News Arab World 15.1.2020
Bildetekst:
Rapid Support Forces members are seen near the area where gunmen opened fire outside buildings used by the National Intelligence and Security Service (NISS) in Khartoum, Sudan January 14, 2020. (Reuters)
He vowed never to allow any coup to take place and added that the army was in control of all intelligence buildings.
The former security agents fought soldiers in the capital, Khartoum, for hours until government forces quelled the revolt late on Tuesday, residents and a military source said. The military said two soldiers were killed and four injured in the unrest.
The violence was the biggest confrontation yet between the old guard and supporters of the new administration, which helped topple president Omar al-Bashir in April after 30 years in power.
“All headquarters are under the army’s control, and the airspace is now open,” al-Burhan said.
“What happened on Tuesday is a revolt,” Mohamed Othman al-Hussein, the army chief of staff, said on Wednesday.
The two officers killed and four injured in putting down the revolt showed the military had been able to end it with minimal casualties, he added in a speech.
Sudan’s General Intelligence Service said the rebellious former members of its forces had been convinced “through negotiations” to hand over their weapons.
The agency said its former members had mutinied over severance pay.
Throughout the day, rogue intelligence officers fired live rounds into the air to express “their objections” to what they considered unfair severance benefits and to demand better financial compensation, according to the agency. It said the dispute stemmed from the reorganization of the country’s security apparatus amid an ongoing transitional period.
The prime minister of Sudan’s transitional government sought to reassure the people. “The events that occurred today are under control,” tweeted Abdallah Hamdok, a former World Bank economist. “We renew our confidence in the armed forces to contain the situation.”
In a protest over severance packages, the former employees of the National Intelligence and Security Service also shut two small oilfields in Darfur, a government source told Reuters. The fields had an output of around 5,000 barrels a day.
Restructuring the once feared security apparatus blamed for suppressing dissent under Bashir was among the key demands of the uprising that had forced his removal.
However, once dismissed by the new transitional government, many of the security agents returned to their barracks without being disarmed, after leaving the ministries and streets they once controlled.

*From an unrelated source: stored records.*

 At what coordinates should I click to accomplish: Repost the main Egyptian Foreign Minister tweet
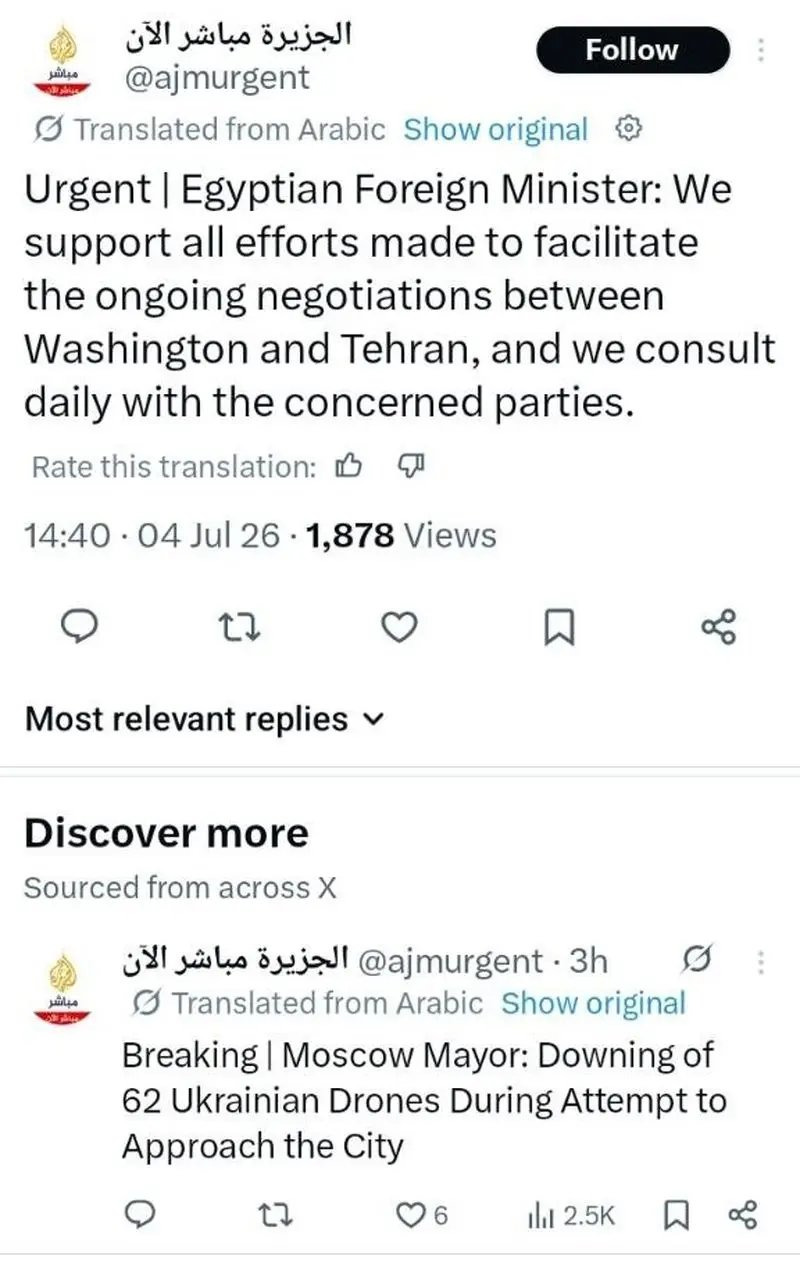click(239, 628)
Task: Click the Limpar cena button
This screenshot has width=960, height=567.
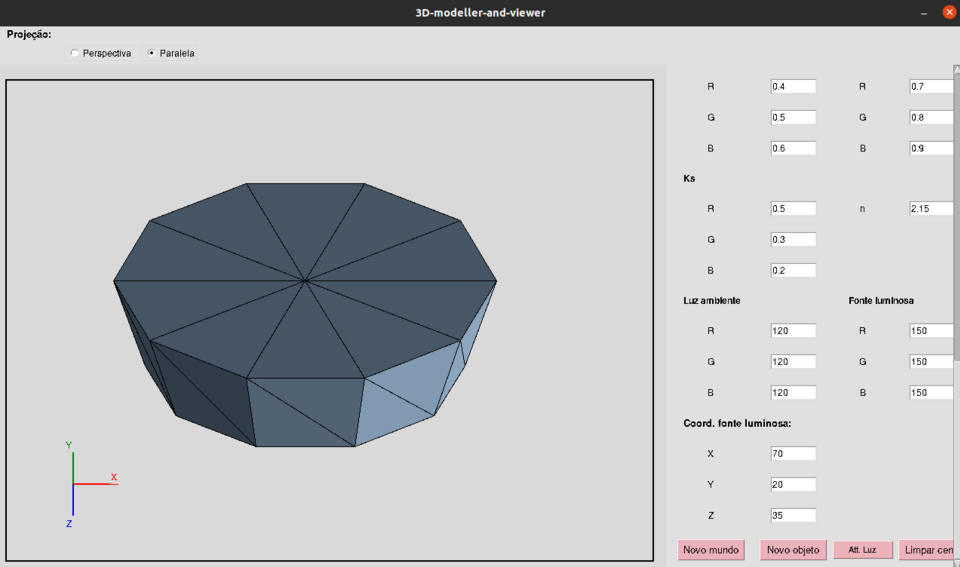Action: click(x=927, y=550)
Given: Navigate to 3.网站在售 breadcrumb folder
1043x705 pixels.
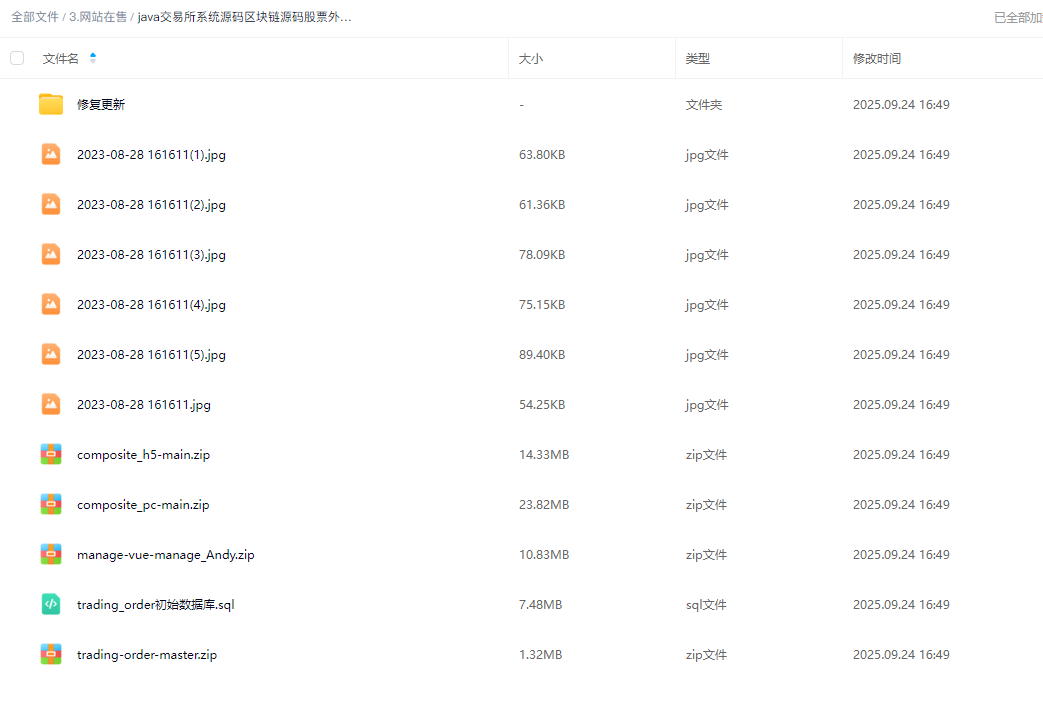Looking at the screenshot, I should [x=98, y=17].
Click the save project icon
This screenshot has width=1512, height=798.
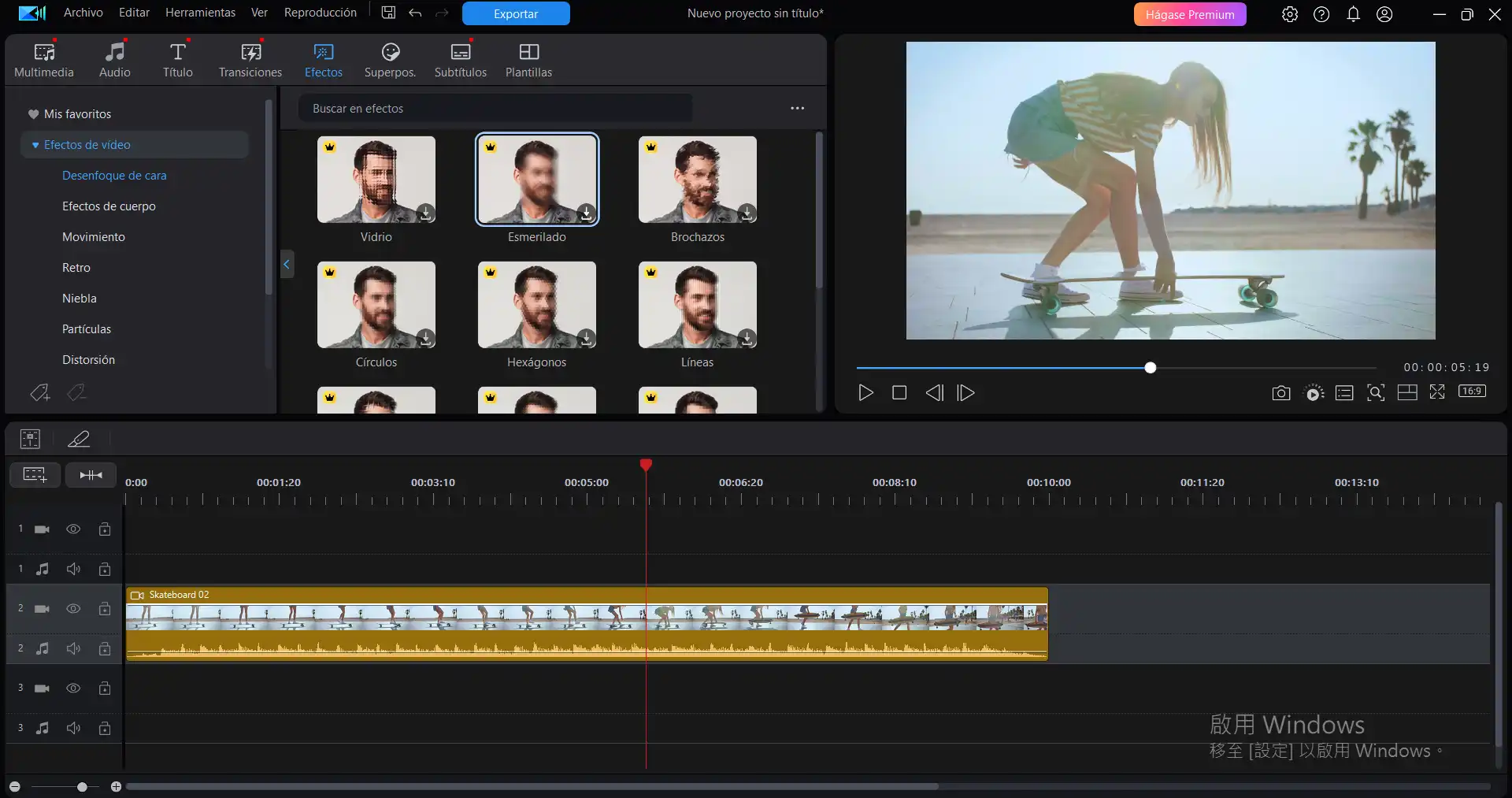tap(388, 13)
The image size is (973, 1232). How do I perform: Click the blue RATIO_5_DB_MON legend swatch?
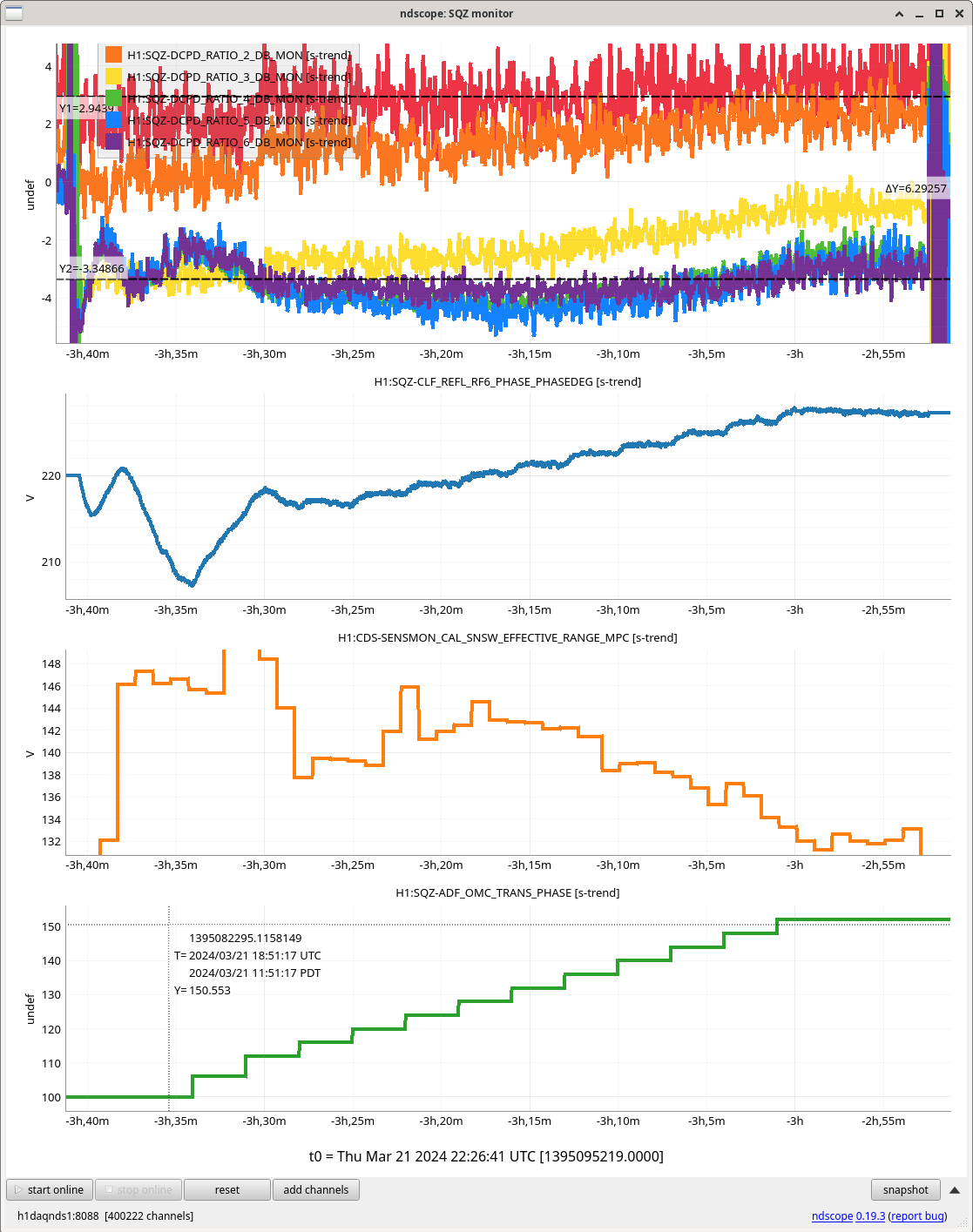pyautogui.click(x=113, y=120)
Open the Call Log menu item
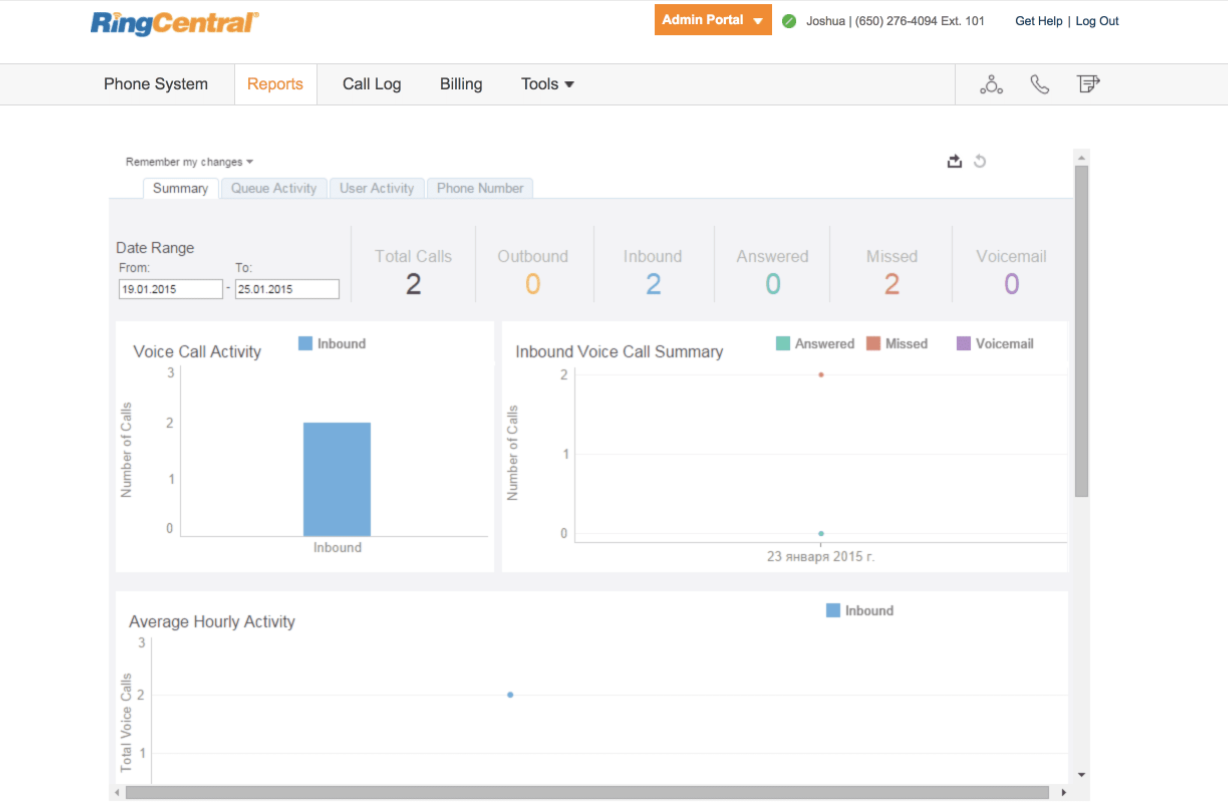The image size is (1228, 812). pos(372,85)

In order to revive the country’s battered economy, the transitional government is looking to slash military spending by making peace with various rebel groups and reorganizing its security forces.
Deputy chief of the ruling Sovereign Council Gen. Mohammed Hamdan Dagalo blamed the intelligence agency for failing to disarm officers who had been dismissed and to deliver their severance pay on time. He accused notorious former intelligence chief Salah Gosh of trying to stir a revolt in the agency.
The Sudanese Professionals Association, a protest group that spearheaded the uprising against Bashir, said it rejected “any attempt to foment chaos, intimidate citizens and deploy weapons,” and demanded immediate state intervention.